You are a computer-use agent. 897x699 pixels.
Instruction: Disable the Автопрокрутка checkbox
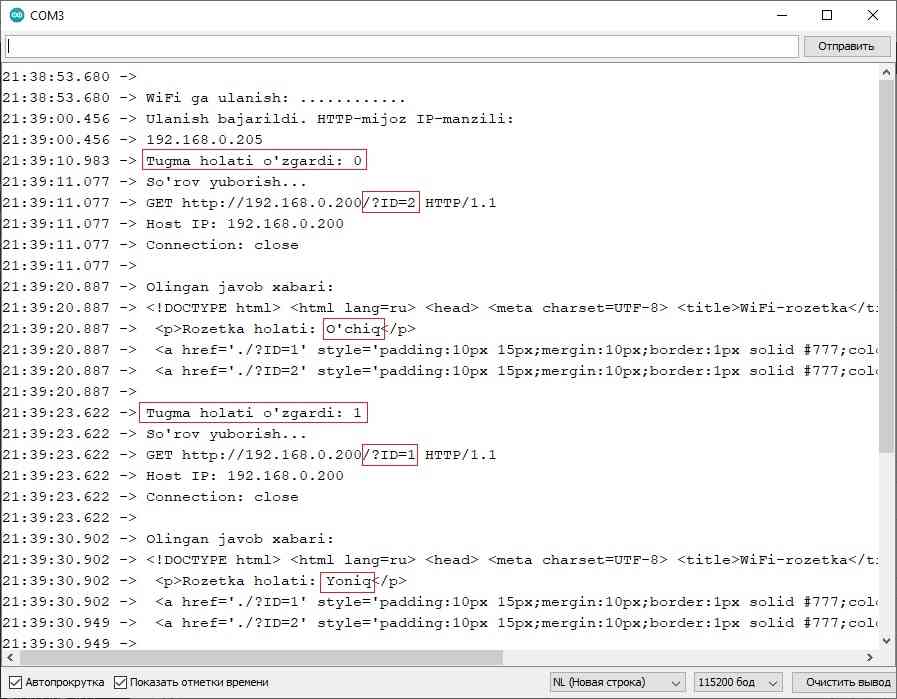(14, 682)
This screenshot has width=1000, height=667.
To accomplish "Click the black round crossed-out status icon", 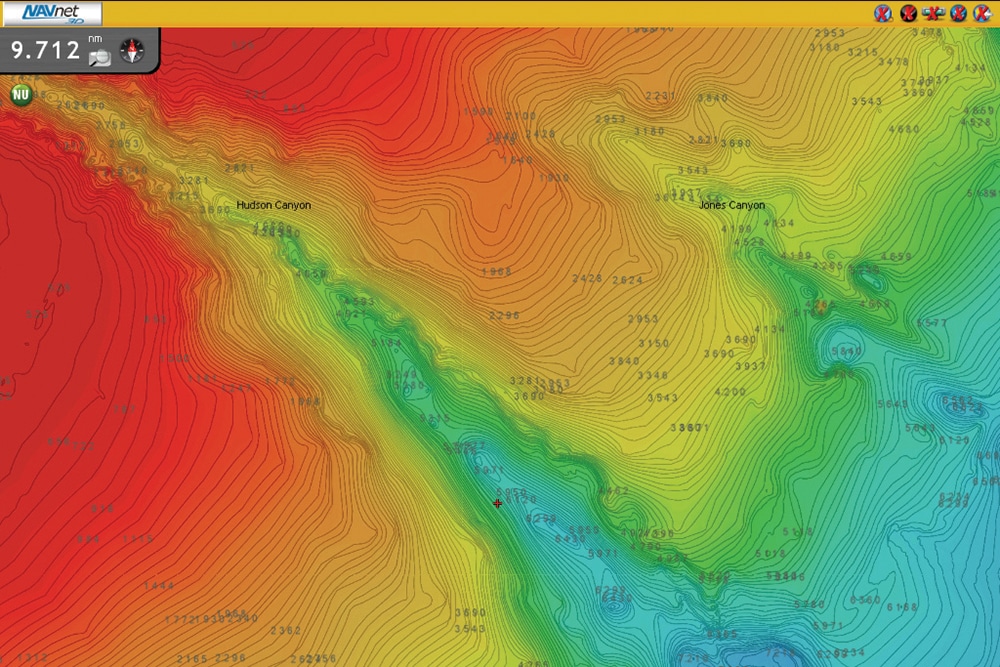I will pos(908,13).
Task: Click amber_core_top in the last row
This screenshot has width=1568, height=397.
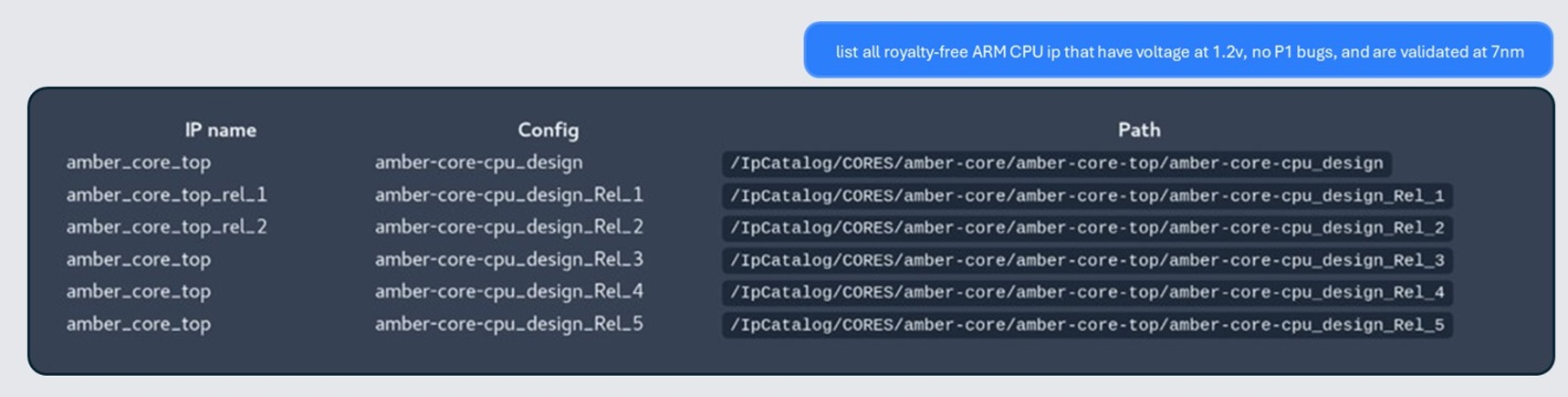Action: tap(138, 324)
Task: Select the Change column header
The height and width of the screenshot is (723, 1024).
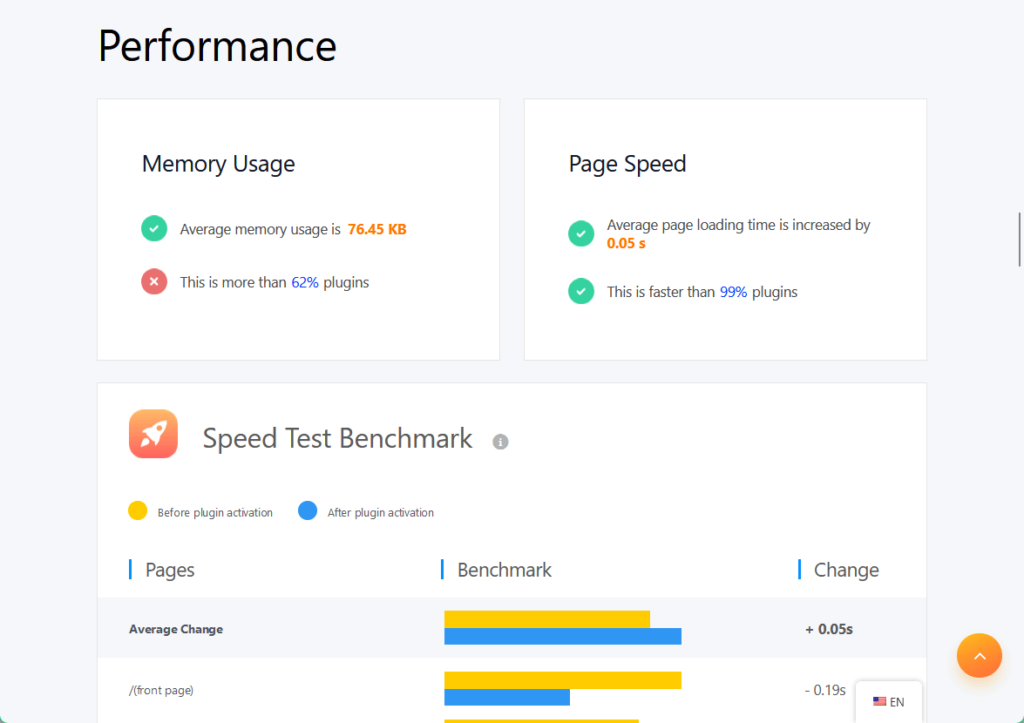Action: pos(846,570)
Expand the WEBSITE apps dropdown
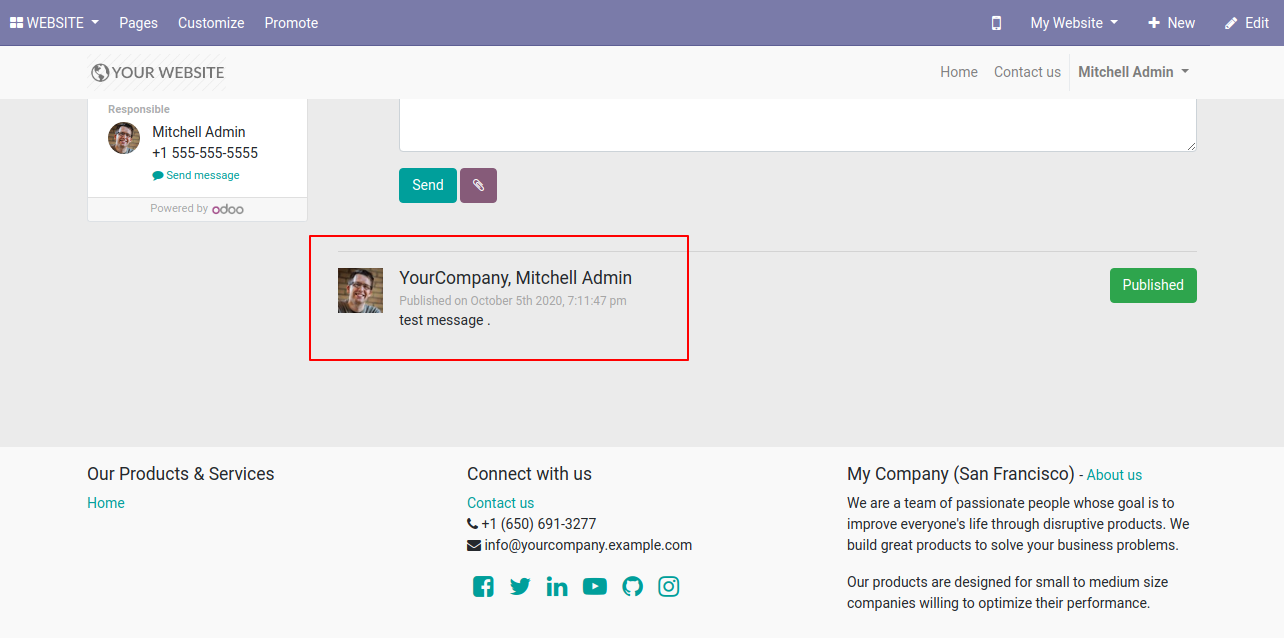Screen dimensions: 1284x638 [x=54, y=23]
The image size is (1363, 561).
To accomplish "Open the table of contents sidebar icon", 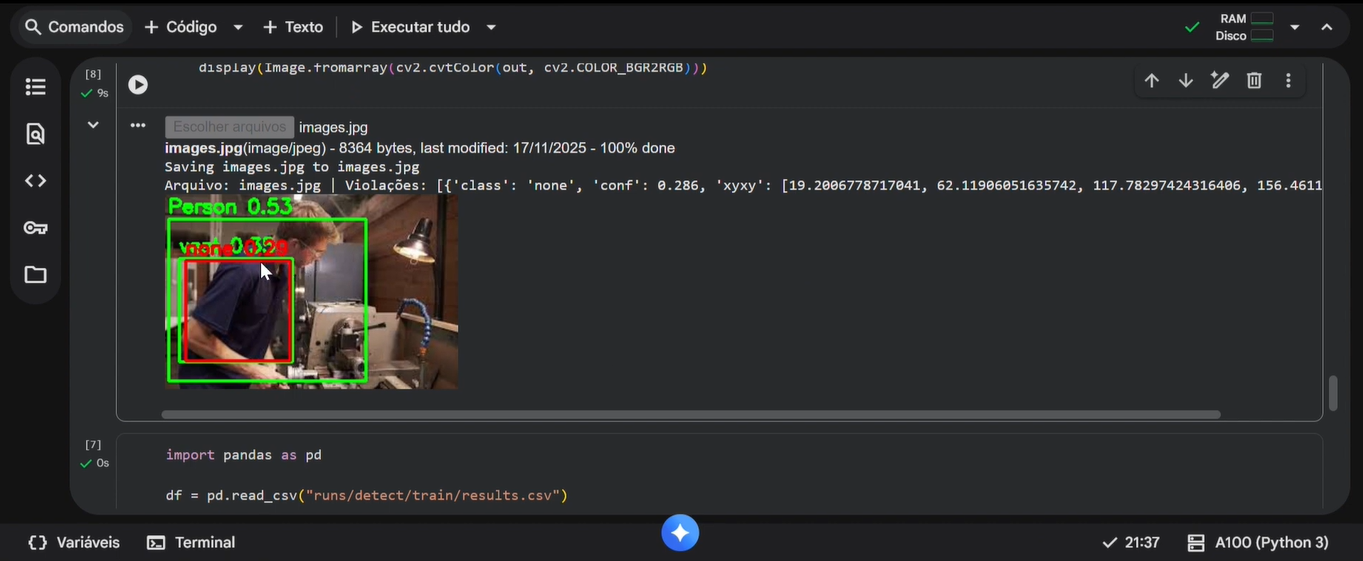I will click(36, 87).
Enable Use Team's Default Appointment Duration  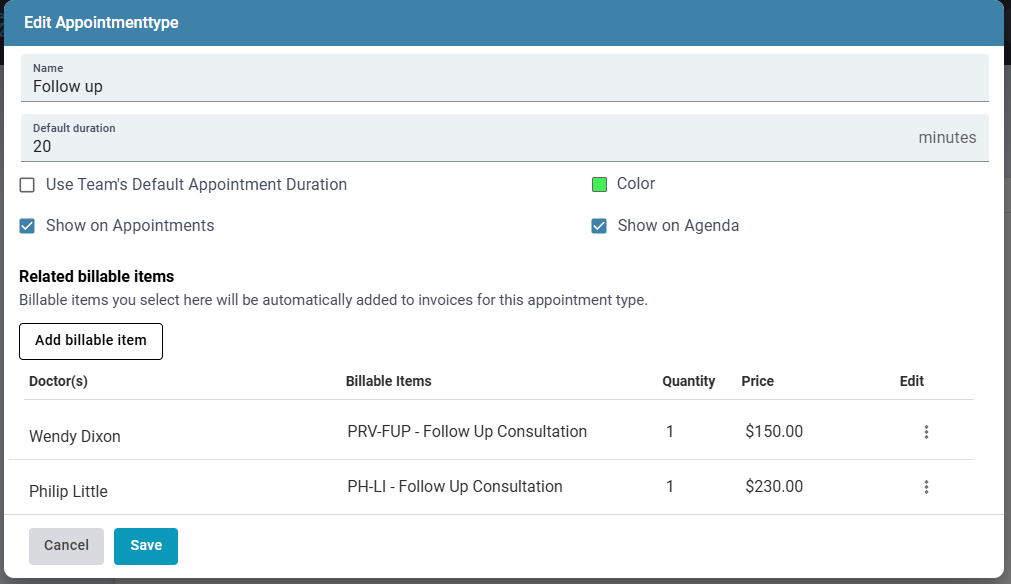(x=28, y=185)
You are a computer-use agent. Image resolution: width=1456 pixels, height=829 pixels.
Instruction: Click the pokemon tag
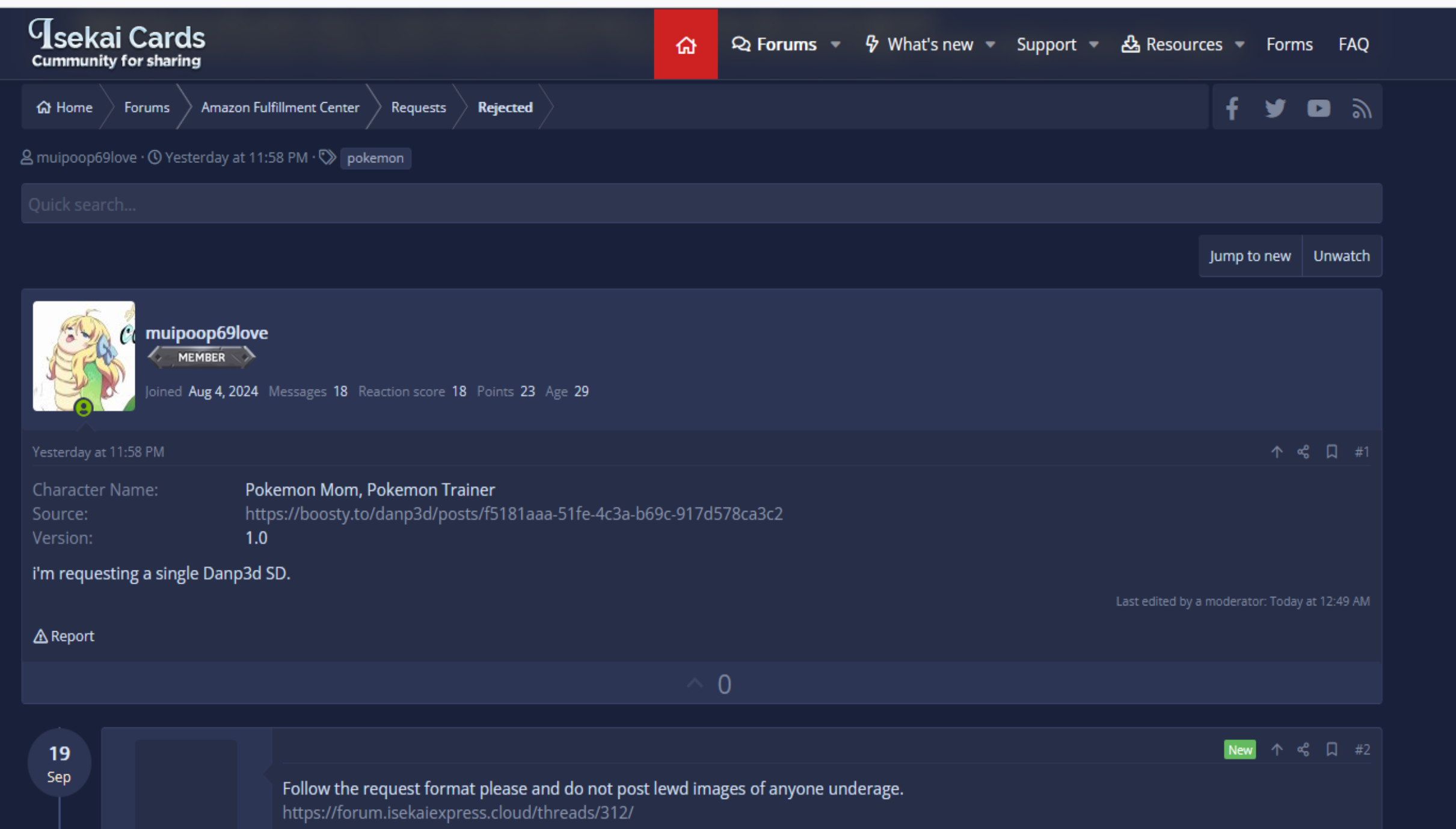point(375,158)
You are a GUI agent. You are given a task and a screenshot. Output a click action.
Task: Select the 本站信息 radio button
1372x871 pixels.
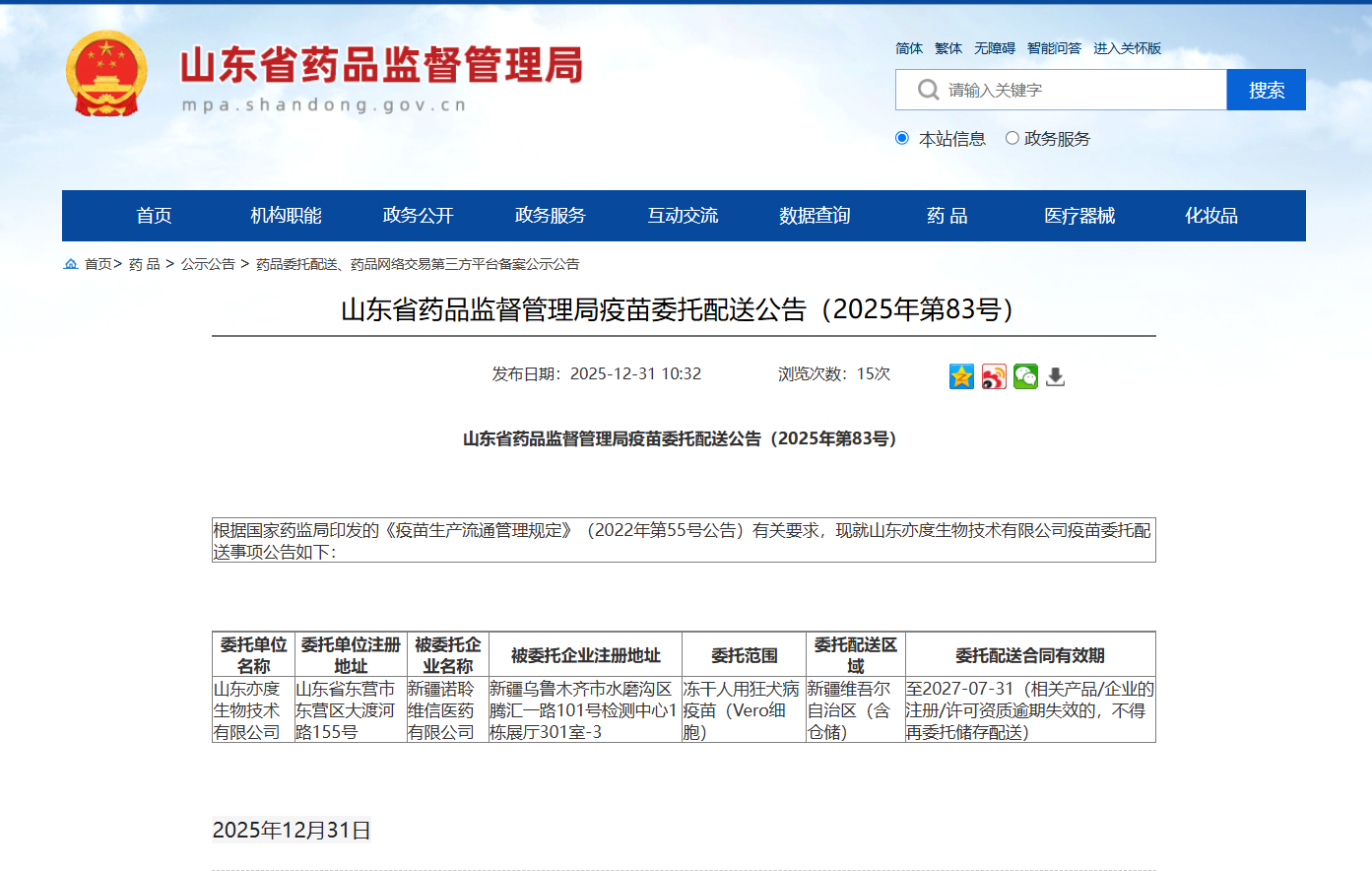point(902,138)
=-=-=-=-=
Rewrite everything from the line containing "You are a GUI" down to the end of the entries as a numbered list, skipping any blank lines. Leave the pictures out of your answer.

1. You are a GUI agent. You are given a task and a screenshot. Output a click action.
2. Task: Select the 本站信息 radio button
3. 1372x871 pixels.
4. point(902,138)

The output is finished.